What are YARA rule best practices?

Learn about ways to create efficient YARA rules for your organization

Table of Contents

  1. Prerequisites
  2. YARA rule best practices


YARA rule best practices

Understand YARA best practices to create efficient rules.

  • Build and use templates to help stay organized and consistent
    • Use a consistent template when developing files for particular file types
    • Use consistent metadata that helps you remember and share the details of analytical intentions and notes behind how a rule works
    • Use // to add comments after strings and conditions directly within a rule to explain what they are if they are not easily understood or human readable
      • For example: uint32be(0) != 0x52617221 // not Rar! header
  • Use a naming convention that helps analysts understand the intent of the rule based only on the name. This will also help keep similar rules next to each other when sorted by name.
    • Many intelligence and security companies use a convention that details the malware family, associated threat actor, and things such as file type
    • Example naming conventions:
        • APT41_DEADEYE_Backdoor_PE_Strings
        • NOBELLIUM_Dropper_ISO_1
        • DARKSIDE_Ransomware_PE_Imphash
        • Methodology_XOREncoding_DOSStrings_PE
        • Methodology_Toolmark_Pastebin_ELF
        • Methodology_RemoteTemplates_URIRegex_RTF
  • Use file magic liberally to focus your matching on the right file types
    • Apply file magic conditions often for PE, ELF, Mach-O, and other file types
    • Rather than doing one rule for all major file types, break your idea into multiple rules, with one for each file type as appropriate
    • Common file magic:
      • PE: uint16(0) == 0x5A4D //PE “MZ” header
      • ELF: uint32(0) == 0x464c457f //ELF header
      • MACHO: uint32(0) == 0xfeedface or uint32(0) == 0xcefaedfe or uint32(0) == 0xfeedfacf or uint32(0) == 0xcffaedfe or uint32(0) == 0xcafebabe or uint32(0) == 0xbebafeca
    • Apply exclusions to file magic, too.
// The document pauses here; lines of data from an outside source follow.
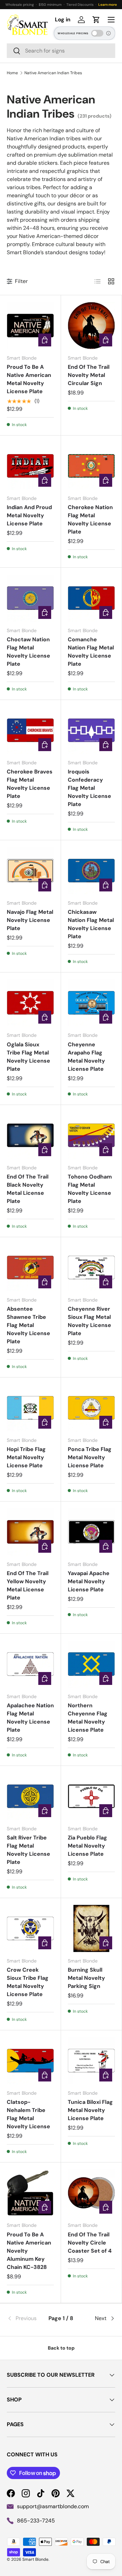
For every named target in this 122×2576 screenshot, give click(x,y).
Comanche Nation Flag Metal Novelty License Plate (91, 651)
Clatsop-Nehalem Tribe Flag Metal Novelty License (28, 2114)
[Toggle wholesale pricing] (97, 33)
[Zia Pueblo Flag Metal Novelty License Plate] (91, 1796)
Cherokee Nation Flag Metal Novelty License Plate (90, 519)
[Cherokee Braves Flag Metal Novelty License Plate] (30, 730)
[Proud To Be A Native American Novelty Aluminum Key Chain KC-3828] (30, 2192)
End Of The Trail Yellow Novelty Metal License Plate (27, 1585)
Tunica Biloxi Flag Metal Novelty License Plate (90, 2110)
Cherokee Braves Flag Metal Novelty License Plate (30, 784)
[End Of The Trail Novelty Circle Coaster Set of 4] (91, 2192)
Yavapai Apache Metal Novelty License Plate (88, 1581)
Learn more (107, 4)
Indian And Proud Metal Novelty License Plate (29, 515)
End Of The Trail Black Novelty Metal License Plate (27, 1189)
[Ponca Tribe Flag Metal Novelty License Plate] (91, 1407)
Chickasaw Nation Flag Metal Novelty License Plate (91, 924)
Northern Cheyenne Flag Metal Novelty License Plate (87, 1717)
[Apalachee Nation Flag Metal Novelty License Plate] (30, 1664)
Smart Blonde (35, 2559)
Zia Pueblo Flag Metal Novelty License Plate (87, 1845)
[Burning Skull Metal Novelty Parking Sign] (91, 1928)
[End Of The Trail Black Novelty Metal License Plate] (30, 1135)
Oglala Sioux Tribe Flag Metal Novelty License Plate (28, 1056)
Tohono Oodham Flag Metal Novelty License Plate (90, 1189)
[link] (25, 2318)
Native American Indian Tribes (53, 73)
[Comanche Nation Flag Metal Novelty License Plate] (91, 598)
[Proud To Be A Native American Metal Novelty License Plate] (30, 325)
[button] (96, 19)
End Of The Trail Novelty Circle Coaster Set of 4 (89, 2242)
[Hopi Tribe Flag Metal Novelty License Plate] (30, 1407)
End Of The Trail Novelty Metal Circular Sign (88, 375)
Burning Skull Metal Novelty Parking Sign (86, 1978)
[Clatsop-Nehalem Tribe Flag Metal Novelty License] (30, 2060)
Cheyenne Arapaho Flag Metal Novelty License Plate (86, 1056)
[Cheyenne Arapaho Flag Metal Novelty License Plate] (91, 1002)
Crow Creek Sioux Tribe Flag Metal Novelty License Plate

For example, if you know you’re not looking for a PE, you could specify the condition uint16(0) != 0x5A4D
  • Conditions in YARA rules are evaluated from left to right, so use static feature evaluations first before string matching conditions
    • Example: filesize <5MB and uint16(0) == 0x5A4D and $a and $b
  • In the event that a rule matches too many legitimate software files or too many files to be useful:
    • Consider excluding signed software, using the condition pe.number_of_signatures == 0
    • Consider adding filesize limitations or breaking a rule into several for filesize bands, one for <1MB, another for >1MB and <2MB, another for >2MB and <3MB, and so forth. This helps one manage the “size of the haystack” for match count.
    • Consider adding file type exclusions, such as uint16(0) != 0x5A4D or not pe.is_pe
    • Consider breaking a rule into several file type bands, where you do one for PE (using pe.is_pe) and one for not PE (not pe.is_pe)
  • Use nocase selectively as this not only eats up memory, but also may cause false positives on shorter strings where casing variations cause matches on random or otherwise benign things
    • For example, if you are searching for the camel-cased $a = ”KeRnEl32.dLl”, it will only match on that exact casing, which is very unique. However, if you add nocase to the end of that, YARA will create every possible casing variant and will match on the typical kernel32.dll which is in almost all Windows executables
  • Use regular expressions (regex) carefully:
    • Strings in a YARA rule (such as $a = “thisstring”) are extracted as an atom for matching on files in memory
    • Strings shorter than 6 bytes are likely to have false positive, incidental, or random matches on arbitrary data. Use longer, more unique strings to ensure high-quality matching
      • An example of a bad string is “FNoC”. While this seems unique, it may match accidentally on large chunks of base64 encoded data. 
      • An example of a good string is “FNoC3haB”. This is long enough to minimize arbitrary matches on other data.
    • Regexes use a lot of memory and can slow down or make rules ineffective if they are not anchored in a string
      • A regex like $a = /[a-zA-Z0-9\s]{5}/ has no string to form an atom and will thus run over every byte in every file, consuming a lot of memory and resulting in a lot of matches
      • Each regex should have a string to help form an “atom”, otherwise the regex will be unnecessarily matched against all bytes in a file
      • With a regex such as $a = /somethinghere[0-9]{5,43}/, the somethinghere portion will be extracted as an atom as if it were any other string condition. Then, the regex will only be evaluated over the offset where that atom matched. This means the regex will not run unless the atom matches in the file.
  • Remember that because YARA is so flexible, there are multiple ways to accomplish the same task, and it will be difficult to know which one is more “optimal” in any given situation.
    • For example, to denote the ELF header, one could do all of the following:
      • $elf = "\x7fELF"
      • $hex = { 7f 45 4c 46 }
      • condition:
        • and $elf at 0 //vintage header style in string
        • and $hex at 0 //vintage header style in hex
        • and uint16(0) == 17791 //this is the integer of hex 45 7F
        • and uint32(0) == 1179403647 //this is the integer of hex 464C457F
        • and uint32(0) == 0x464c457f //magic in little endian hex
        • and uint32be(0) == 0x7f454c46 //magic in big endian hex
        • and elf.type == elf.ET_EXEC //specifies EXEC using ELF module
      • No one of these conditions specifications are meaningfully more performant. It is very difficult to identify performance differences, and those that are identified are not statistically significant because they are within the computational noise range.
      • Choose a convention for things that makes the most sense to you, makes the most sense to analysts, and is the easiest to understand and remember. We prefer to use the hex notation in big-endian because it is most similar to how analysts typically view file bytes.